REQUIRED WORK:
Write out each of the following lines exactly, leaving every word, number, and mark of punctuation unchanged.

MATERIAL SHOWN:
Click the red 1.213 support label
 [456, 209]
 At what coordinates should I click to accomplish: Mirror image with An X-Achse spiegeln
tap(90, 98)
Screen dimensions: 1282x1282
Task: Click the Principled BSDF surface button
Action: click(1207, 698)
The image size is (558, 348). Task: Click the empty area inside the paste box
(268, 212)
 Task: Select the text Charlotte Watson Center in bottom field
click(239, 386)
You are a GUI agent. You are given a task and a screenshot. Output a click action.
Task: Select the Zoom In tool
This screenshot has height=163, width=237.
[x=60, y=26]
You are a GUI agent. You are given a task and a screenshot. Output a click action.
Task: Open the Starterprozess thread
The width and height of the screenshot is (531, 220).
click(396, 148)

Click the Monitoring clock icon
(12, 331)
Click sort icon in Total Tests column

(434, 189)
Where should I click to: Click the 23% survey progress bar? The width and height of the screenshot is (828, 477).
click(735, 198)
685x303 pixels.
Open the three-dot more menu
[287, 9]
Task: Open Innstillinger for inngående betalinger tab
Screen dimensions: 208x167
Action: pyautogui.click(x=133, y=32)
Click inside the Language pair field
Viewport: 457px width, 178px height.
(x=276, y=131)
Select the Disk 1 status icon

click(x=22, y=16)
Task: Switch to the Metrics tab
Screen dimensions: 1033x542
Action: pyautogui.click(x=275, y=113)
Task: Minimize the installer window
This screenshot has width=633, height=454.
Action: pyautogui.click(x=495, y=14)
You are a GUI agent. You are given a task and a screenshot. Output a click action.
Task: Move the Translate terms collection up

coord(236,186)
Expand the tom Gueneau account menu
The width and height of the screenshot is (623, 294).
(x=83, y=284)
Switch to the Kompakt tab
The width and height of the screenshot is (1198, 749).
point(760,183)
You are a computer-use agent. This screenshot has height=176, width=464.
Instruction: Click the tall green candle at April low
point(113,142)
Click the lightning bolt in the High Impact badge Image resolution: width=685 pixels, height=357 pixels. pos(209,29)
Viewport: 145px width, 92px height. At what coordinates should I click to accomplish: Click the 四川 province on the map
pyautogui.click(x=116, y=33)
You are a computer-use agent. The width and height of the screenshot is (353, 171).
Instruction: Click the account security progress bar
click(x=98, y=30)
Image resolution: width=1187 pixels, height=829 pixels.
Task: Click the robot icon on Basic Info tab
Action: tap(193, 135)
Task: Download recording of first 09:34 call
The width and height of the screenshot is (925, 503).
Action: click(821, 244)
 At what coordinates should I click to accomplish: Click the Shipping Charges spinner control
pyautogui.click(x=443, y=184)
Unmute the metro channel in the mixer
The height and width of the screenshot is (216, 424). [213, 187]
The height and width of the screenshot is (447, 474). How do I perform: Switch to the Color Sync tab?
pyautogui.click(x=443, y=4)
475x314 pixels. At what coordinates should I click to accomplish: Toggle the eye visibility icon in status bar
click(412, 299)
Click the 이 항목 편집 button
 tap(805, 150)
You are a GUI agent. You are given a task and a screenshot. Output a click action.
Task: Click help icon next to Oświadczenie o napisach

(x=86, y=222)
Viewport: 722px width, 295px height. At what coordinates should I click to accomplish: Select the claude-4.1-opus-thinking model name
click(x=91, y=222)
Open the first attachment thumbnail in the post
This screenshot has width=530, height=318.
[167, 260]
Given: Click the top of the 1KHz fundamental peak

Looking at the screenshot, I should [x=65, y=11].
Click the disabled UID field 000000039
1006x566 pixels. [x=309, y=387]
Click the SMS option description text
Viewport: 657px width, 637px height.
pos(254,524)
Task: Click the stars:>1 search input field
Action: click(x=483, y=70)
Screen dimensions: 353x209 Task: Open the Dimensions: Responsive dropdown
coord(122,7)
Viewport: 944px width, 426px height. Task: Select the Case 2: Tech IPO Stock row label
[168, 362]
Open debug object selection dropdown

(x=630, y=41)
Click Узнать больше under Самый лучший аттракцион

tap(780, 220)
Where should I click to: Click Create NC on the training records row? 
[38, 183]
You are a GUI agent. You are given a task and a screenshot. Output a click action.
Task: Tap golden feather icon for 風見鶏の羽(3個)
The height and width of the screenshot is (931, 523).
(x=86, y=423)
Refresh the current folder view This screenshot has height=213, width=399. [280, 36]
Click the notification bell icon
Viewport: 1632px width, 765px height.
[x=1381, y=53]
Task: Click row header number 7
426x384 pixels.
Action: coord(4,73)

EXERCISE OUTPUT:
Click the red 1.213 support label
 [456, 209]
 At what coordinates should I click to accomplish: Mirror image with An X-Achse spiegeln
tap(90, 98)
Screen dimensions: 1282x1282
Task: Click the Principled BSDF surface button
Action: click(1207, 698)
The image size is (558, 348). Task: Click the empty area inside the paste box
(268, 212)
 Task: Select the text Charlotte Watson Center in bottom field
click(239, 386)
You are a GUI agent. You are given a task and a screenshot. Output a click action.
Task: Select the Zoom In tool
This screenshot has height=163, width=237.
[x=60, y=26]
You are a GUI agent. You are given a task and a screenshot. Output a click action.
Task: Open the Starterprozess thread
The width and height of the screenshot is (531, 220).
click(396, 148)

Click the Monitoring clock icon
(12, 331)
Click sort icon in Total Tests column

(434, 189)
Where should I click to: Click the 23% survey progress bar? The width and height of the screenshot is (828, 477).
click(735, 198)
685x303 pixels.
Open the three-dot more menu
[287, 9]
Task: Open Innstillinger for inngående betalinger tab
Screen dimensions: 208x167
Action: pyautogui.click(x=133, y=32)
Click inside the Language pair field
Viewport: 457px width, 178px height.
(x=276, y=131)
Select the Disk 1 status icon

click(x=22, y=16)
Task: Switch to the Metrics tab
Screen dimensions: 1033x542
Action: pyautogui.click(x=275, y=113)
Task: Minimize the installer window
This screenshot has width=633, height=454.
Action: pyautogui.click(x=495, y=14)
You are a GUI agent. You are given a task and a screenshot. Output a click action.
Task: Move the Translate terms collection up

coord(236,186)
Expand the tom Gueneau account menu
The width and height of the screenshot is (623, 294).
(x=83, y=284)
Switch to the Kompakt tab
The width and height of the screenshot is (1198, 749).
point(760,183)
You are a computer-use agent. This screenshot has height=176, width=464.
Instruction: Click the tall green candle at April low
point(113,142)
Click the lightning bolt in the High Impact badge Image resolution: width=685 pixels, height=357 pixels. pos(209,29)
Viewport: 145px width, 92px height. At what coordinates should I click to accomplish: Click the 四川 province on the map
pyautogui.click(x=116, y=33)
You are a computer-use agent. The width and height of the screenshot is (353, 171).
Instruction: Click the account security progress bar
click(x=98, y=30)
Image resolution: width=1187 pixels, height=829 pixels.
Task: Click the robot icon on Basic Info tab
Action: tap(193, 135)
Task: Download recording of first 09:34 call
The width and height of the screenshot is (925, 503).
Action: click(821, 244)
 At what coordinates should I click to accomplish: Click the Shipping Charges spinner control
pyautogui.click(x=443, y=184)
Unmute the metro channel in the mixer
The height and width of the screenshot is (216, 424). [213, 187]
The height and width of the screenshot is (447, 474). How do I perform: Switch to the Color Sync tab?
pyautogui.click(x=443, y=4)
475x314 pixels. At what coordinates should I click to accomplish: Toggle the eye visibility icon in status bar
click(412, 299)
Click the 이 항목 편집 button
 tap(805, 150)
You are a GUI agent. You are given a task and a screenshot. Output a click action.
Task: Click help icon next to Oświadczenie o napisach

(x=86, y=222)
Viewport: 722px width, 295px height. At what coordinates should I click to accomplish: Select the claude-4.1-opus-thinking model name
click(x=91, y=222)
Open the first attachment thumbnail in the post
This screenshot has width=530, height=318.
[167, 260]
Given: Click the top of the 1KHz fundamental peak

Looking at the screenshot, I should [x=65, y=11].
Click the disabled UID field 000000039
1006x566 pixels. [x=309, y=387]
Click the SMS option description text
Viewport: 657px width, 637px height.
pos(254,524)
Task: Click the stars:>1 search input field
Action: click(x=483, y=70)
Screen dimensions: 353x209 Task: Open the Dimensions: Responsive dropdown
coord(122,7)
Viewport: 944px width, 426px height. Task: Select the Case 2: Tech IPO Stock row label
[168, 362]
Open debug object selection dropdown

(x=630, y=41)
Click Узнать больше under Самый лучший аттракцион

tap(780, 220)
Where should I click to: Click Create NC on the training records row? 
[38, 183]
You are a GUI agent. You are given a task and a screenshot. Output a click action.
Task: Tap golden feather icon for 風見鶏の羽(3個)
The height and width of the screenshot is (931, 523).
(x=86, y=423)
Refresh the current folder view This screenshot has height=213, width=399. [280, 36]
Click the notification bell icon
Viewport: 1632px width, 765px height.
[x=1381, y=53]
Task: Click row header number 7
426x384 pixels.
Action: coord(4,73)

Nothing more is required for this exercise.